《The Hopeful, The Hardheaded and the Homework》Chapter Two: Benches and Books: Olive

Advertisement

Olive Elephanta tied her fiery red hair back into a ponytail and sighed at her reflection in the long mirror over the sinks in the girl's bathroom. Her fringe had fallen loose of the pins that pinned it back to the side and she chose instead to simply remove them and let it fall as it may. She tugged on the hem of her blue jumper which covered the first inch of her grey pleated skirt and fixed the collar of her shirt. Just as she was about to step through the door, it swung open as a gaggle of three giggling girls, all so heavily caked in makeup it was difficult to tell what their faces really looked like. Olive obligingly stepped to the side to let them pass and squeezed out as quickly as she could.

The bell had just rung to signal lunch period and Olive slipped quickly into the torrent of students milling around lockers and flowing towards the cafeteria. The room was large and long, with circular and rectangular blue and white tables filling the seating area and crowded with sixth formers. At one end the lunch line snaked between a few metal bars that served to separate the lines towards the lunch ladies. Olive joined the line and took a plastic tray from the trolley at the end. As she waited she cast an eye through the room and caught Emma's eye across the room. She was waving from a rectangular, picnic style table with a few other students and Olive waved her hand back to show she had seen.

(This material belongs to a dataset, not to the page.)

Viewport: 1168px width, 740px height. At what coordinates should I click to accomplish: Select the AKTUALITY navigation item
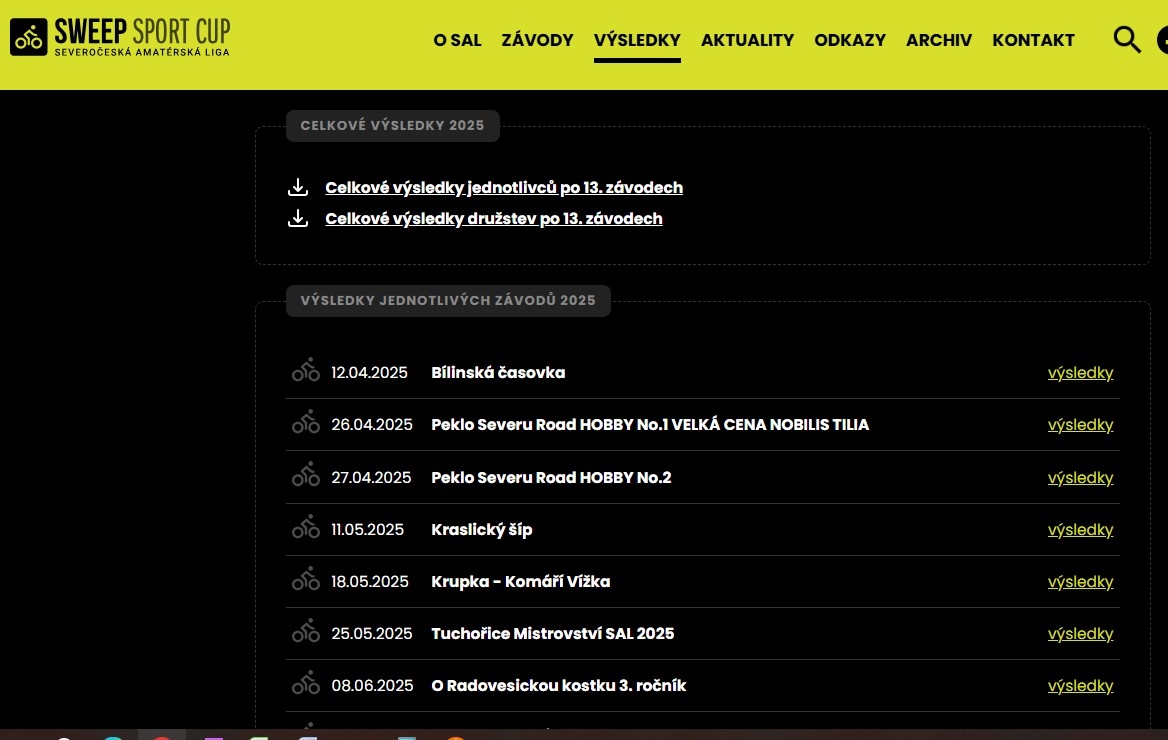point(747,40)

No sooner had she turned back than she was greeted with the back of a boy who had certainly not been standing in front of her before.

"Excuse me. Do you mind?"

The boy turned around and raised a blonde eyebrow. He had a thin face and hooked nose and wore an uppity sneer as he rolled his eyes at her. "Not at all, love. You'll get over it."

"Well I don't think that's very nice at all!" Olive huffed, pursing her pink lips together where they stood out brightly against her pale skin.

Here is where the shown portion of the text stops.